Source extract:
══════════════════════════════

Silvername wrote, “Such freedom is not absolute and only remains freedom as long as it does not violate God’s Word”

And who are you to say what “God’s Word” is? The bible is a human creation. Those who equate it with God’s mind are, sadly, engaging in idol worship.

Dr. Bowers, the one positive thing I have to say about your essay is that you’ve added something to the issue of language, it’s use in transsexual discourse, and some of the problems inherent in it. Terms like “sex,” “gender,” “gender identity,” “sex reassignment,” “transgender,” and yes, even “transsexual,” (which I will continue to use here for lack of a better term), all contain liguistic flaws. The fact is that we yet haven’t come up with truly effective terminology for discussing the transsexual experience.

You wrote, “So using the word “reassignment” implies that sex is an arbitrary category imposed by the dominant culture through the family. From this perspective, sex is merely a societal convention.”

Most of us trans activists frame our aguments in a physical/biological context. Our sense of gender is inscribed in the hardware before birth. The Transsexual experience isn’t merely about gender roles or the relationship between sex/gender and society. It also, includes our relationship to our own bodies and body chemstry.

Your argument conveniently omits any mention of the effects of sex hormones on the brain. As a transsexual man (female to male transsexual), eight months into transition, I’ve found the mental effects of HRT to be highly significant, and extremely positive. At a loss for how to describe it to someone who has never exprienced “cross-sex” HRT, I have to resort to metaphors like, say, a diesel engine running on unleaded fuel, then finally recieving the proper fuel. The improvements I’ve noted in my memory and concentration are remarkable, and it has nothing to do with any change in social interaction, because the external changes haven’t progressed far enough for other people to read me as male.

══════════════════════════════

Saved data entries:

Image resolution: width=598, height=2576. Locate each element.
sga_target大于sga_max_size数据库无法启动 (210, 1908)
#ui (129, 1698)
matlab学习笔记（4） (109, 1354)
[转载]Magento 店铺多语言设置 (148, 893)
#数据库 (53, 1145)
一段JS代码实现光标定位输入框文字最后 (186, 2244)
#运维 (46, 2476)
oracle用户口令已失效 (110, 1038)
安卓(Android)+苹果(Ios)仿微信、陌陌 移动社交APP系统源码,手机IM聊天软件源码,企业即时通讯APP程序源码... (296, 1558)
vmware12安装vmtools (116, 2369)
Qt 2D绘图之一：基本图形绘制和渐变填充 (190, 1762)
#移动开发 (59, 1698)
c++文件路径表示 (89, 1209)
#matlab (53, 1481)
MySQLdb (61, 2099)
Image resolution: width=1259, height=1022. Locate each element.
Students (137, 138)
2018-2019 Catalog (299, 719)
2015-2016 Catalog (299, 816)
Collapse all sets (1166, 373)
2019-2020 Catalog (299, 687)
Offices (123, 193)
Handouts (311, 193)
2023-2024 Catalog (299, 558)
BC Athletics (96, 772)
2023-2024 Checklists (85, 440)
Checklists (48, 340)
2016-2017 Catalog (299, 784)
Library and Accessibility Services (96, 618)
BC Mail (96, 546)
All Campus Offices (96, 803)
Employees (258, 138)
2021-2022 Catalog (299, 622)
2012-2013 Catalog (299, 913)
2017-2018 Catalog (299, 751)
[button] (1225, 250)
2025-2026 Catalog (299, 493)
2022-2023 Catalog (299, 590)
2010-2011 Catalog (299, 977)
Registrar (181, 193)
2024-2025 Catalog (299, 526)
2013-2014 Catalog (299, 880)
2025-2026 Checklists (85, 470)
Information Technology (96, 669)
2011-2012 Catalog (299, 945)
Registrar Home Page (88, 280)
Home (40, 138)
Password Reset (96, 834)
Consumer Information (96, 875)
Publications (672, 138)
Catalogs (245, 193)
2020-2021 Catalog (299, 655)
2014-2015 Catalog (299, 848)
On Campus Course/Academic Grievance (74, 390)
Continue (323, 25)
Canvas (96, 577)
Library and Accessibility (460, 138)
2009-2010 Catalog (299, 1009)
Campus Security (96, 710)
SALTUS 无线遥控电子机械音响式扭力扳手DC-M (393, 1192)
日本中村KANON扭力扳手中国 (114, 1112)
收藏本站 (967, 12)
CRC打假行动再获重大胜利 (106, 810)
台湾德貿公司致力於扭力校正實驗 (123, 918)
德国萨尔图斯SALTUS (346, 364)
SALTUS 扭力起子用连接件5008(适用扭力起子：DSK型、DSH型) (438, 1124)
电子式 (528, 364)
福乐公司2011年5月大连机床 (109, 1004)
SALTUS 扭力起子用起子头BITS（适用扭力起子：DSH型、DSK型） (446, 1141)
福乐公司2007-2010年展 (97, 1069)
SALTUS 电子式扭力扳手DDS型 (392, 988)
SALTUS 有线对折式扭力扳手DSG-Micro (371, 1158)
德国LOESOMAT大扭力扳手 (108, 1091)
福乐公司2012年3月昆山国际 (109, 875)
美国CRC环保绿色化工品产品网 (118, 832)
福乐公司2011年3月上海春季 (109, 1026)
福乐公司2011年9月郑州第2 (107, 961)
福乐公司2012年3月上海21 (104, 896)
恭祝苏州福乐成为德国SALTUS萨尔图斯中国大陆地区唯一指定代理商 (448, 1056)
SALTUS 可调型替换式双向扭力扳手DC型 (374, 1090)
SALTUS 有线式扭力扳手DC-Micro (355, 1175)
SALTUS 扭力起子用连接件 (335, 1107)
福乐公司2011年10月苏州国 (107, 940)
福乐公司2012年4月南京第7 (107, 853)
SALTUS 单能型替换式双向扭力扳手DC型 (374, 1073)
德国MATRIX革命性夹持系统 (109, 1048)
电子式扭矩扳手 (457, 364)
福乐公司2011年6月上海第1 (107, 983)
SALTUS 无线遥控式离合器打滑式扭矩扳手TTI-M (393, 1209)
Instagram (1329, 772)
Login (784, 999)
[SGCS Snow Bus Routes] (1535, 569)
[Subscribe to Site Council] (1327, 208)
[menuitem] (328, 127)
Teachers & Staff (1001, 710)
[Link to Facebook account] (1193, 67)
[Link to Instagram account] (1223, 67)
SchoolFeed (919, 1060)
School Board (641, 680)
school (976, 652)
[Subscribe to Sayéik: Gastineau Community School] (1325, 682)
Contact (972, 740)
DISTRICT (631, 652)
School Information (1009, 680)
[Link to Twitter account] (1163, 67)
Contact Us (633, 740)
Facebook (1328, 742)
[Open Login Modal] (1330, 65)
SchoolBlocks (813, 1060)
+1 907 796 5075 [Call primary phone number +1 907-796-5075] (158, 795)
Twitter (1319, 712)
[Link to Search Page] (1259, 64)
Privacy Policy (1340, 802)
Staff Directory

══════════════════════════════

Exercise tasks:
1 > List the terms that the comment on transsexual terminology says all contain linguistic flaws.
2 > In the comment on transsexual terminology, what improvements does the writer say they have noticed since starting HRT?
3 > Carry on the comment on transsexual terminology from its last sentence.

Solved problems:
1 > "sex," "gender," "gender identity," "sex reassignment," "transgender," "transsexual"

2 > Improvements in memory and concentration.

3 >
Hence, I must agree, in part, with McHugh’s statement, if only in its spirit rather than its letter: “We psychiatrists, I thought, would do better to concentrate on trying to fix their minds and not their genitalia.”

But I must ask: Why do you psychiatrists think that the physical aspects of sex reassignment are all about genitalia? What about the rest of the body? Personally, I’m thrilled with the hair and muscle growth, among the myriad other changes occuring, and the testosterone has corrected a mild anemia.

That should tell you something about our motives for surgery, and the underlying element of addressing the problems of sex-specific bulges that appear beneath our clothing. It’s cosmetic, but cosmetic issues do effect a person’s quality of life, sometimes profoundly.

You wrote, “Sex has lost its primary meaning as a relationship of two beings vis-à-vis the procreation of life.”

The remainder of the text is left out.